Expanding the Search
With a $10 billion price tag, outer space’s most expensive Christmas present was the JWST, which launched on December 25, 2021, thanks to the work of thousands of scientists and engineers like Wei-Di Cheng ’93, a stress analyst who helped prepare the telescope
for space. Jointly developed by NASA, the European Space Agency, and the Canadian Space Agency, the JWST has been in the works for three decades. For the next five to 10 years
— and hopefully longer — the telescope will orbit our solar system’s sun just as Earth does, but with an extra million miles in between.
From its spot in orbit, the JWST has already taken the most detailed images of deep space and neighboring planets that humans have ever seen. Michael Maseda, an assistant professor of astronomy at the UW, was part of a team that built one of the JWST’s main instruments before coming to campus. He won’t take credit for the design — the team finished development of the instrument before his arrival — but he joined in time to help plan how scientists could make the most out of the telescope’s data. An astronomer focused on galaxy formation and the development of the early universe, Maseda is particularly interested in the JWST’s ability to travel through time.
“Light travels at a fixed speed, which means that the further away you’re looking, the longer light has taken to reach us,” he explains. “The ultimate realization of that is the JWST. By looking at distant things, we’re seeing the universe as it was a long time ago.”

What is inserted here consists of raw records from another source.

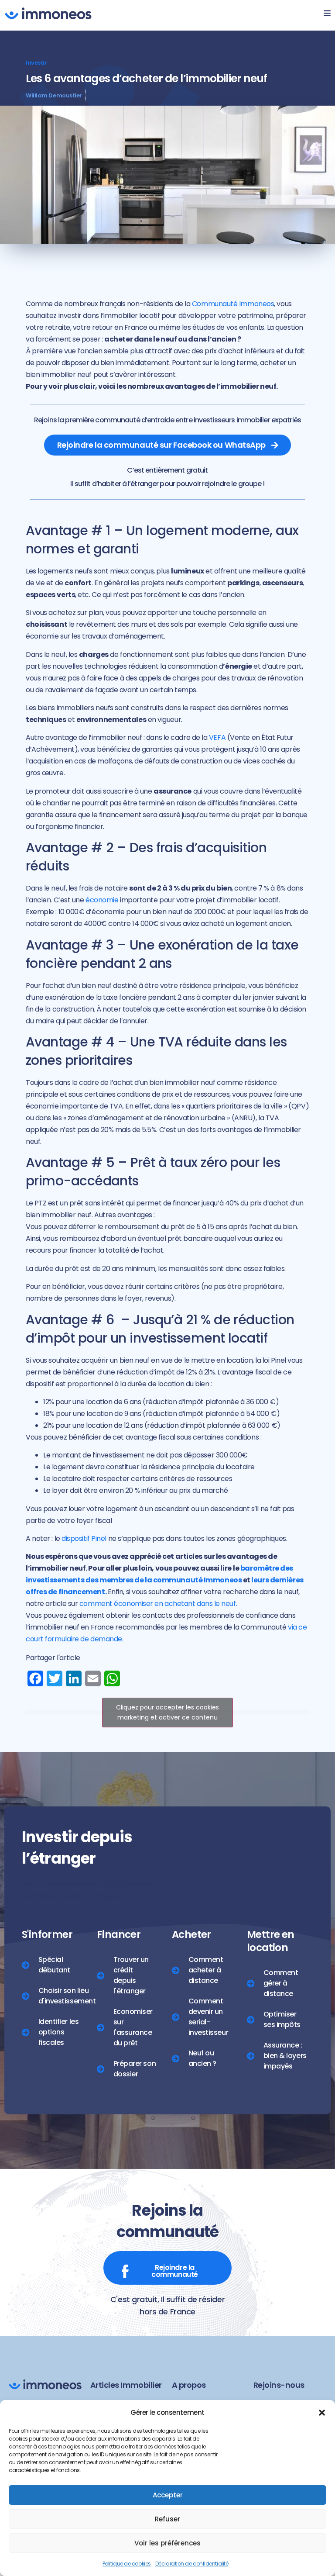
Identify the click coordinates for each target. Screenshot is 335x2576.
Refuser (167, 2519)
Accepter (168, 2495)
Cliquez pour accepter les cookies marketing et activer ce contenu (167, 1712)
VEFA (217, 737)
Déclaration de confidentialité (192, 2563)
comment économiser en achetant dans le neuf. (159, 1604)
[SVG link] (48, 13)
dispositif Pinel (84, 1538)
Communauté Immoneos (233, 304)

The JWST will help scientists return to the beginning of time — about 13.8 billion years ago — to better understand how everything in the universe formed thereafter: stars, galaxies, and life itself.
And though the JWST wasn’t designed with the detection of extraterrestrial life in mind, its broad range of abilities will also aid researchers across disciplines, including Limaye and Vincent in their search for habitable conditions and life on other planets like Venus and moons like Enceladus.
Back Down to Earth
Space scientists and astrobiologists aren’t the only ones who will benefit from continued exploration of the universe. The technology developed for space endeavors often results in everyday applications that make life on Earth easier. Thanks to Suomi, we have weather.com. Digital photography and the camera in your cell phone are largely results of NASA research and development. Instruments developed for the JWST will also advance night vision and thermal imaging technologies, and ultraprecise measuring systems used to build the JWST are being applied to ophthalmology to improve eye measurements and surgeries.
Then there’s the small matter of learning more about our origins. Every human being is born with an innate sense of wonder, and Badgers will never stop wondering why.